If you think I’m just making stuff up and exagerating, consider how:

1) Sony sued a Karaoke bar for $1.28 billion (with a capital B)

2) Joe Satriani suing coldplay for allegedly stealing parts of his song for their “Viva la vida”, and if you’re wondering, here’s a really cool video that supports Satrianis claim

3) Uri Geller, the psychic who could bend spoons with his mind, tried to remove youtube video clips that exposed his fraudulent activity…and the material didn’t even belong to him.

Under the guise of copyright infringement we’ve huge amounts of legal intimidation on people who can barely afford lawyers, let alone ones as expensive as the ones Sony is hiring. We’re seeing a lot of corporations take copyright infringement a bit too seriously, like facebook suing a wordpress developer for creating a theme that looks like facebook–that’s taking things way to far. How would a wordpress developer ever afford to defend himself in a long protracted legal tussle between him an a $100 billion company?

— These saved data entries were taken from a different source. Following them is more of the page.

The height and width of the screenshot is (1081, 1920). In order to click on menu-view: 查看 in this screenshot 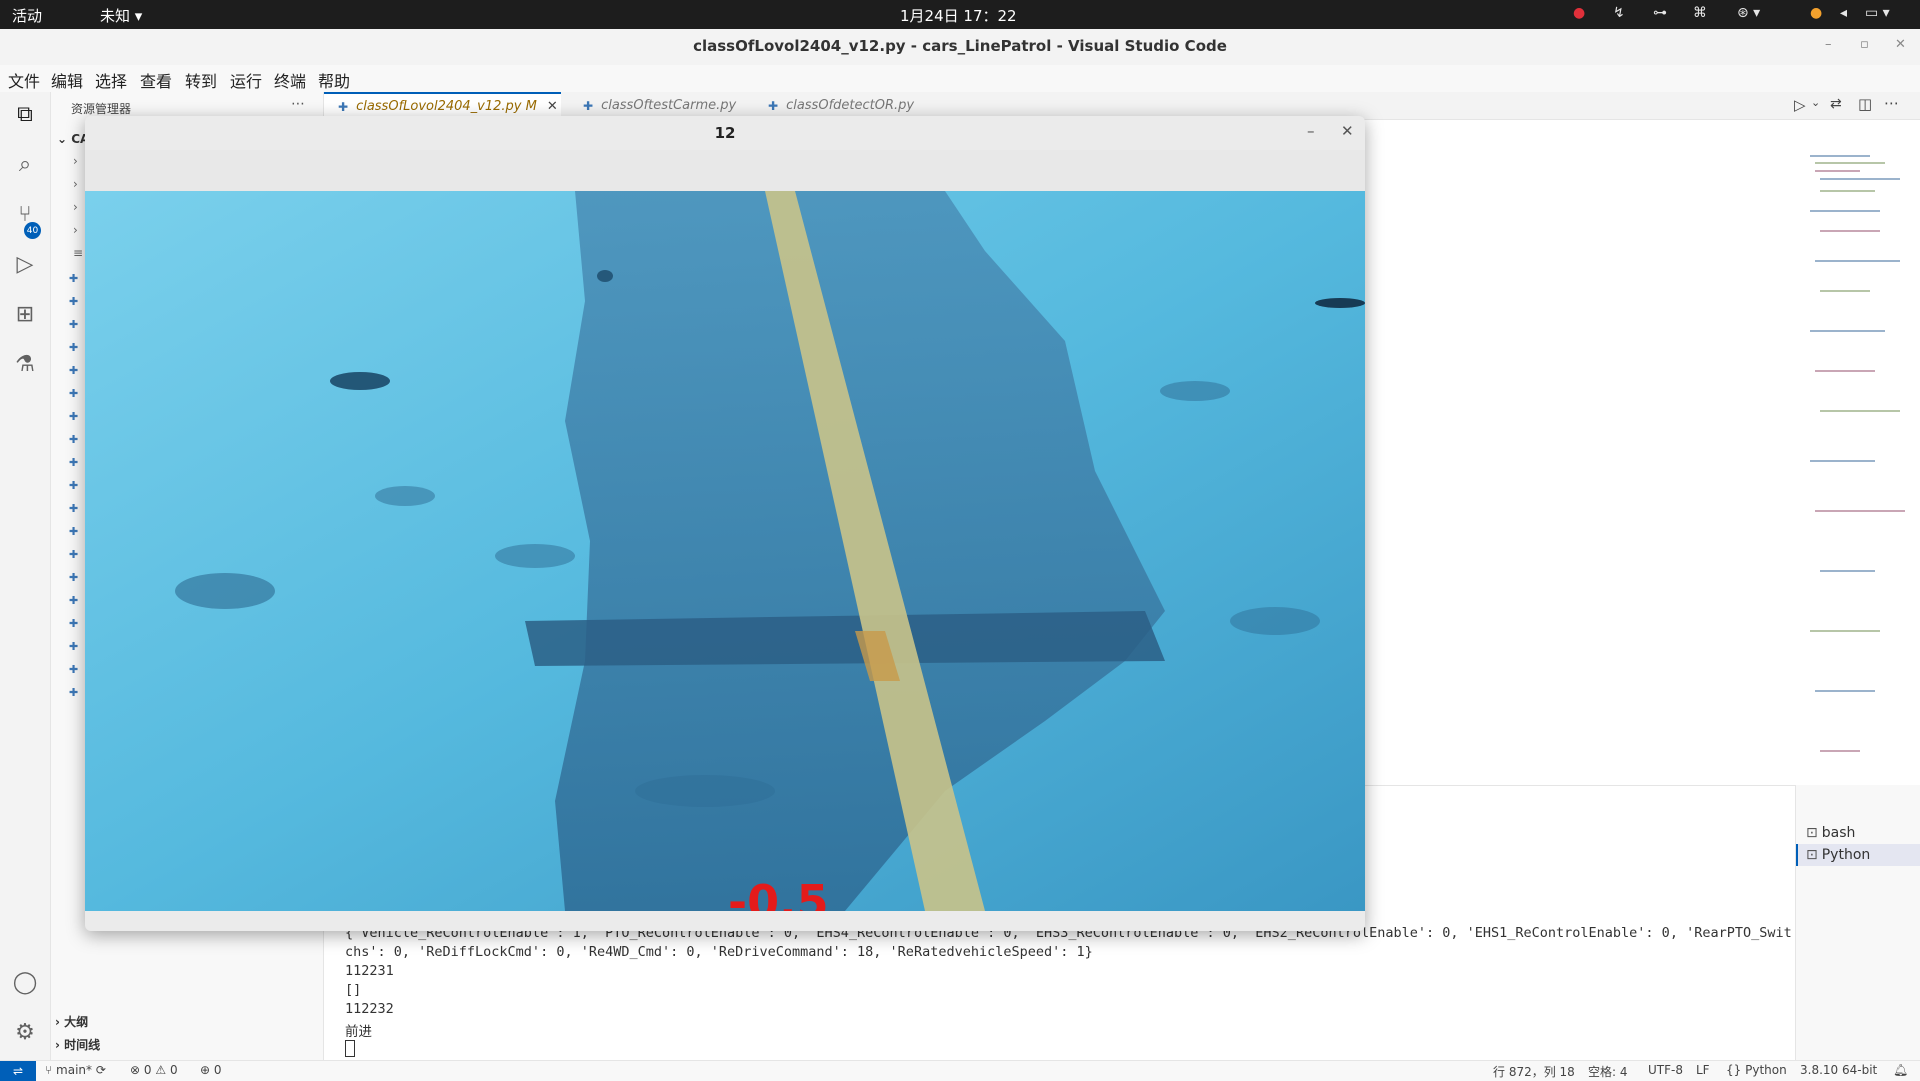, I will do `click(156, 80)`.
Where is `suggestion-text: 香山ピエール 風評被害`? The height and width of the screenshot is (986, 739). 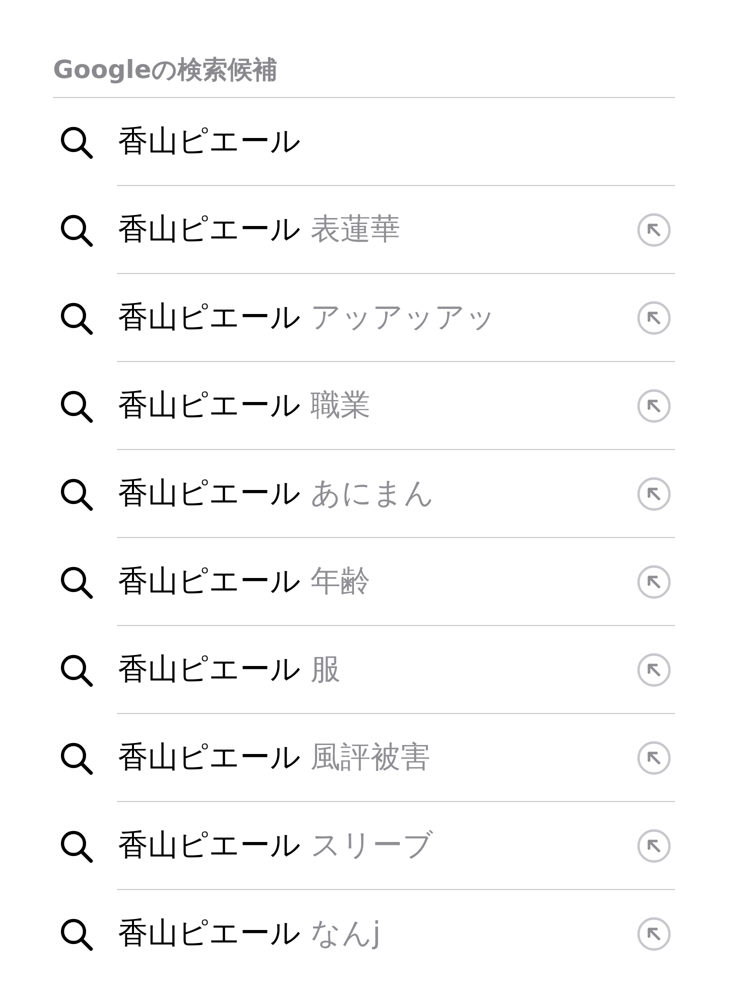
suggestion-text: 香山ピエール 風評被害 is located at coordinates (274, 758).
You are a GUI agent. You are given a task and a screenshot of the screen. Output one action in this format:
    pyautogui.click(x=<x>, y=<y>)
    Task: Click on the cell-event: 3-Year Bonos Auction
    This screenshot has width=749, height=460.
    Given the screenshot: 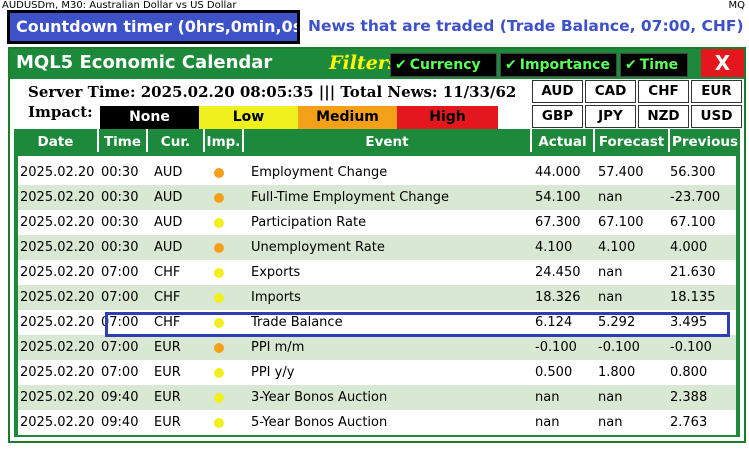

A lot times, those that are right, and believe their right cannot defend themselves because copyright law invariably favors the corporations, it’s a complicated law that I feel was written to complicate things, sort of like how bankers designed housing loan derivatives in the US. It’s too complicated for me to understand, to expensive for me to defend, and so how would the average person on the street defend themselves against bullying tactics? We can’t.

So when Malaysia is looking to sign onto an agreement that would not make a distinction between commercial and home use, I’m very afraid. The penalty for buying an illegal dvd , would be the same as the penalty for selling it.

Now here’s where I get really pissed off, it’s not like we can easily buy DVDs here anyway, there are entertainment taxes levied on movies and music and those taxes not only make the material more expensive but also more difficult to procure (even when money isn’t an issue) .

We don’t even have a local iTunes store where we can buy episodes or music, we’re left with overpriced music CDs and movie DVDs and even then the selection is limited. If you purchase anything from Amazon on top of the ridiculous shipping charges you also have to pay local taxes, so it’s the entertainment industry and local government in Malaysia make it difficult for you to procure legal material and then kicks up a fuss when you get it via illegal means. If you really wanted people to buy legally, then reduce the price and remove the taxes.

So between the amazing difficulty in procuring legal copyrighted material and a law that would make no differentiation between commercial and home use, I’m very afraid of what’s going to happen.